(Saved data entries)
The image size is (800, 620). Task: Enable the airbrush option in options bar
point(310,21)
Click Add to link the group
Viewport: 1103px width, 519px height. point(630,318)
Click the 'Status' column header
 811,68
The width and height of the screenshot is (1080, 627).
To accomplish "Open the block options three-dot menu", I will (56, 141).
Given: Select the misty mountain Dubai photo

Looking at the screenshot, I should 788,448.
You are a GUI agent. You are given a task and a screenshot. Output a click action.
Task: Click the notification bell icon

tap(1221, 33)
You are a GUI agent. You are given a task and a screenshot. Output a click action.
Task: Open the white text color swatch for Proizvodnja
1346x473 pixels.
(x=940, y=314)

What you should do -
Set down the entries above once more, verbatim.

Exercise output -
The image size is (800, 620). Task: Enable the airbrush option in options bar
point(310,21)
Click Add to link the group
Viewport: 1103px width, 519px height. point(630,318)
Click the 'Status' column header
 811,68
The width and height of the screenshot is (1080, 627).
To accomplish "Open the block options three-dot menu", I will (56, 141).
Given: Select the misty mountain Dubai photo

Looking at the screenshot, I should 788,448.
You are a GUI agent. You are given a task and a screenshot. Output a click action.
Task: Click the notification bell icon

tap(1221, 33)
You are a GUI agent. You are given a task and a screenshot. Output a click action.
Task: Open the white text color swatch for Proizvodnja
1346x473 pixels.
(x=940, y=314)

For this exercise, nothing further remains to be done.